Given instruction — Extract every line of the items that contains the string "resolution", matching case exactly.

Supplied entries —
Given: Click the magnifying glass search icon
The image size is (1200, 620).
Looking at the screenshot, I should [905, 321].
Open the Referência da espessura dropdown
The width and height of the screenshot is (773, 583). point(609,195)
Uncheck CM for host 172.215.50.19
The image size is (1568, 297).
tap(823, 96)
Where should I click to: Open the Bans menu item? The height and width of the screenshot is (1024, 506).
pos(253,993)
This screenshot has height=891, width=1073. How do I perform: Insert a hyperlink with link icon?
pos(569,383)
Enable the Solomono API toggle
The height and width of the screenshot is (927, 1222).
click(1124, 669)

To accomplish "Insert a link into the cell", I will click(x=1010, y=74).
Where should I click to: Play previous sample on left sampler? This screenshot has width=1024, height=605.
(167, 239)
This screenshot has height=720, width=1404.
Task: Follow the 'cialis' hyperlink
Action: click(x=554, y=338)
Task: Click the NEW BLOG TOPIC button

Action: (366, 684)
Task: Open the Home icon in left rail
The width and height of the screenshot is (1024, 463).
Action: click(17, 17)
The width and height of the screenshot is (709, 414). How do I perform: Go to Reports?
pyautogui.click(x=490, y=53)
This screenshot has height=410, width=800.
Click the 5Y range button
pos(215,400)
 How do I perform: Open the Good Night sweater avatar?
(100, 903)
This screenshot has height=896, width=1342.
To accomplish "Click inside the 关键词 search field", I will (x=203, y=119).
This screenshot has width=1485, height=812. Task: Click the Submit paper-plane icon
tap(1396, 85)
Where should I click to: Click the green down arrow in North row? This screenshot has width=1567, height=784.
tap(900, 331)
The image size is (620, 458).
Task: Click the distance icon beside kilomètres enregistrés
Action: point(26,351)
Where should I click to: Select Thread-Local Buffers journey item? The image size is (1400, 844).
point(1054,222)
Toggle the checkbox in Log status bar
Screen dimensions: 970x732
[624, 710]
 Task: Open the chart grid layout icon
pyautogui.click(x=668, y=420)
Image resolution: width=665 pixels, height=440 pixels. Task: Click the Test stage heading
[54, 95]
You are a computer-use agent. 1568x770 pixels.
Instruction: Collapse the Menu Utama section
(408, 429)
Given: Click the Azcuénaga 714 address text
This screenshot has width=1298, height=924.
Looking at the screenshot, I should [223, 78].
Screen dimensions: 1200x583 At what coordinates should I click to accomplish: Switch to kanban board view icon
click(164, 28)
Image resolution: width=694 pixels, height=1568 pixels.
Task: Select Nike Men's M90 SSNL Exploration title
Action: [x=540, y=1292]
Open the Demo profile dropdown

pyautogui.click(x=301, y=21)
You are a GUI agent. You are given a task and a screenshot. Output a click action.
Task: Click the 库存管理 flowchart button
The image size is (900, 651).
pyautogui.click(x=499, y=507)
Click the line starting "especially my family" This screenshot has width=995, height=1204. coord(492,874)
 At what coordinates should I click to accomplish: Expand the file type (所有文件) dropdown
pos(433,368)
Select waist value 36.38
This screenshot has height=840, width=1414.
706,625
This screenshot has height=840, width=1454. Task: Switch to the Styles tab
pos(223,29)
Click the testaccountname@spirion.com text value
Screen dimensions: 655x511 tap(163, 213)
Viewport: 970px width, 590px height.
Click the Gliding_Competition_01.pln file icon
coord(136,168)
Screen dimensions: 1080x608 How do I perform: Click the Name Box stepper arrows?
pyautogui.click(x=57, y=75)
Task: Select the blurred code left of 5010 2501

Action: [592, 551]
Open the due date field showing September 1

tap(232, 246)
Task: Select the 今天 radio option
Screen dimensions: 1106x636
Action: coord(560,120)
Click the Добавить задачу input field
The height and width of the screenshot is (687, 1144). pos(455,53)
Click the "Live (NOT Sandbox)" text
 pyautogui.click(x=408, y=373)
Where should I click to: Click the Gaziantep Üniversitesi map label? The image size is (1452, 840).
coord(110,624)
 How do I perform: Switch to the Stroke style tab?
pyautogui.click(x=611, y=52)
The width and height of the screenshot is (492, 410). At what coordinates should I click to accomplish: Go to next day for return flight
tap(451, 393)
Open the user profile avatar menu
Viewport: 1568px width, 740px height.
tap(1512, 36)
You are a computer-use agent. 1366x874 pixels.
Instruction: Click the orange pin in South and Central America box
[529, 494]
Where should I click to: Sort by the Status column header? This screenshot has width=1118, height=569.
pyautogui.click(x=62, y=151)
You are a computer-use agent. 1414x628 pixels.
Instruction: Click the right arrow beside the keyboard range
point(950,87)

Response for this exercise —
Image resolution: width=665 pixels, height=440 pixels. Task: Click the Test stage heading
Image resolution: width=694 pixels, height=1568 pixels.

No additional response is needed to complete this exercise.